Prime Minister David Cameron has announced his resignation and said it will be up to his successor to begin formal exit negotiations, leaving unresolved the overall strategy, the timetable for an exit or even the name of the next leader.
"It is now incumbent on leaders to implement the will of the people and to do so in a way that is responsible, sensitive, thoughtful and - I hope - strategic," Kerry said. "The United States cares about a strong EU."
"It is absolutely essential that we stay focused on how in this transitional period, nobody looses their head, nobody goes off half-cock, people don't start moving on scatter-brained or revengeful premises."
Kerry was speaking alongside the EU foreign policy chief, Federica Mogherini, on a short visit in Brussels before heading off to London to meet leaders in Britain.
"At the same time, the United States will maintain its special relationship and strong relationship with Great Britain," Kerry said.
U.S. President Barack Obama had personally called on British voters before the referendum to remain in the EU, but Washington says it respects the outcome of the vote.
Kerry also met NATO Secretary General Jens Stoltenberg in Brussels earlier on Monday and stressed the importance of the military alliance in the face of the British vote.
"We have high expectations of a very strong NATO meeting and important deliverables," Kerry said of a NATO summit planned for Warsaw on July 8-9. "That will not change one iota as a consequence of the vote that has taken place."

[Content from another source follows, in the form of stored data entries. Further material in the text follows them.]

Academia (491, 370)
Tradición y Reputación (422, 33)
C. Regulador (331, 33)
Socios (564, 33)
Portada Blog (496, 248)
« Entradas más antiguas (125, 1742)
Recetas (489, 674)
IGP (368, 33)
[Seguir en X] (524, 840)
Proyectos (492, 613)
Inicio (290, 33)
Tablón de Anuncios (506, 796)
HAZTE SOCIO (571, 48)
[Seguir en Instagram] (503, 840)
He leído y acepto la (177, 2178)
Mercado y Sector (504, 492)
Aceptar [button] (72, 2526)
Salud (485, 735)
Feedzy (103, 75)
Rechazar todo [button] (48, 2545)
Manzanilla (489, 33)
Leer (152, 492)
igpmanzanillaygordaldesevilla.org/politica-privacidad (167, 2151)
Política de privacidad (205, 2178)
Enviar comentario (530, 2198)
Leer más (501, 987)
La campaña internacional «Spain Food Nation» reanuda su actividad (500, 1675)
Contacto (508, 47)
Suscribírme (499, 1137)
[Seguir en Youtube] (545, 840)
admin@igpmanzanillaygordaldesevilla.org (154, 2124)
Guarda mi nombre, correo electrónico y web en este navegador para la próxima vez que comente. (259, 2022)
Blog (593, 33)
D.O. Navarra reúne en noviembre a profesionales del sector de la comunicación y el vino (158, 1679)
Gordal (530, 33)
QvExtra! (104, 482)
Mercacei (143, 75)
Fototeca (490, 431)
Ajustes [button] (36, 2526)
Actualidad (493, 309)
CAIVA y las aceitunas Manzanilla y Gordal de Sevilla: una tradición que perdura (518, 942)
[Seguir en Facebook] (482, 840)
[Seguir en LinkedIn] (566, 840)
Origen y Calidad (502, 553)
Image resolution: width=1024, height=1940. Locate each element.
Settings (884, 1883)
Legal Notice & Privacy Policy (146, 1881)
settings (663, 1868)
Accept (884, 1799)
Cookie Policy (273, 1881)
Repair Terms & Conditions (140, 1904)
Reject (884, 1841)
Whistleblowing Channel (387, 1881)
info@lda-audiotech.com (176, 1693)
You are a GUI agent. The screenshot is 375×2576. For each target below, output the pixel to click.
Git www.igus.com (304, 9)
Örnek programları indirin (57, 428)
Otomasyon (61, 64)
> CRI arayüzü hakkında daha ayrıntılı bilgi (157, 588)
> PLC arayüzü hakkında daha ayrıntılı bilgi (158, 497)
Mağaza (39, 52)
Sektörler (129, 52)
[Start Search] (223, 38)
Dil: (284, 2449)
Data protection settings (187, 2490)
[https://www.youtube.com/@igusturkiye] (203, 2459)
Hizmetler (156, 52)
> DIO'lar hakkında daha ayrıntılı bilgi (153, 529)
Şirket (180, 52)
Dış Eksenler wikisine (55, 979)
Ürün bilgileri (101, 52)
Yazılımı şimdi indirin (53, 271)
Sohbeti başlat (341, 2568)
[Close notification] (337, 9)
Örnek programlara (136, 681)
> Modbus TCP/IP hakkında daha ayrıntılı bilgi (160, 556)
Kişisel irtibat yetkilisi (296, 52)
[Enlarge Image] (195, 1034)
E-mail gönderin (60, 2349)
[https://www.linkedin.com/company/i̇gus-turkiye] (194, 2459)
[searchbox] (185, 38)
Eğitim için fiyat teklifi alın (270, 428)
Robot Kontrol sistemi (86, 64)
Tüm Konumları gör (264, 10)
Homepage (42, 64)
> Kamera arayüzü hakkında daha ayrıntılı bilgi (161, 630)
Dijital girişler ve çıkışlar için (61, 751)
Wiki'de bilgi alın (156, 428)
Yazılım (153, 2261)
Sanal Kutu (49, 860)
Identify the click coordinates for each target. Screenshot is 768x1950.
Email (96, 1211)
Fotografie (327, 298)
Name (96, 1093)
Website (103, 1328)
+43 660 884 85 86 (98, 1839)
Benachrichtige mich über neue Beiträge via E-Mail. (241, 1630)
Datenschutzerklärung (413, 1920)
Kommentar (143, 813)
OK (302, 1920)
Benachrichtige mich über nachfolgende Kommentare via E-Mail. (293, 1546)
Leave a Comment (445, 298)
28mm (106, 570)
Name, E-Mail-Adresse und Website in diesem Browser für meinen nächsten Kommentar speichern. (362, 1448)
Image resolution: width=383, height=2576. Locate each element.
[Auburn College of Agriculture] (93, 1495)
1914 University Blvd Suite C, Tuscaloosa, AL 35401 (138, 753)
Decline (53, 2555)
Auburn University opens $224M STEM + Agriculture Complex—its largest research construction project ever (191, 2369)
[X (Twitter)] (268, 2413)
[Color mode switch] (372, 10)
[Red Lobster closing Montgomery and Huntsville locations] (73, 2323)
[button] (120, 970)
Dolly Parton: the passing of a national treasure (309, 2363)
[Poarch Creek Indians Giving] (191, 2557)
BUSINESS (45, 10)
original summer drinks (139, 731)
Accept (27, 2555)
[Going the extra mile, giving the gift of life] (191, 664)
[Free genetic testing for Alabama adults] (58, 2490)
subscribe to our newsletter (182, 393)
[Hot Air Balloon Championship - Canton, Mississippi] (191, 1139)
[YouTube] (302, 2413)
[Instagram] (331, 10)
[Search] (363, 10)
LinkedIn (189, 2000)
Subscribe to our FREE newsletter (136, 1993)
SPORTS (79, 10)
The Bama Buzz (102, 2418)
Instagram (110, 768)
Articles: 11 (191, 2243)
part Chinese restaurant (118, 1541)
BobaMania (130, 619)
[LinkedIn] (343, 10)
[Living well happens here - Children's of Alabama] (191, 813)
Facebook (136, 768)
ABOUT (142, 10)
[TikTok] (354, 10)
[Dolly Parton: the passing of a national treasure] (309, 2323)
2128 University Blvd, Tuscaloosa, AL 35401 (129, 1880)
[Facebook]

NATO is expected to announce the strengthening of the alliance's eastern flank, a response to Russia's annexation of Crimea from Ukraine in March, 2014, and backing for rebels who have been fighting government troops in east Ukraine since then.
"After the UK decided to leave the European Union I think that NATO has become even more important as a platform for cooperation between Europe and North America but also defense and security cooperation between European NATO allies," said Stoltenberg, whose own country Norway is in NATO but not the EU.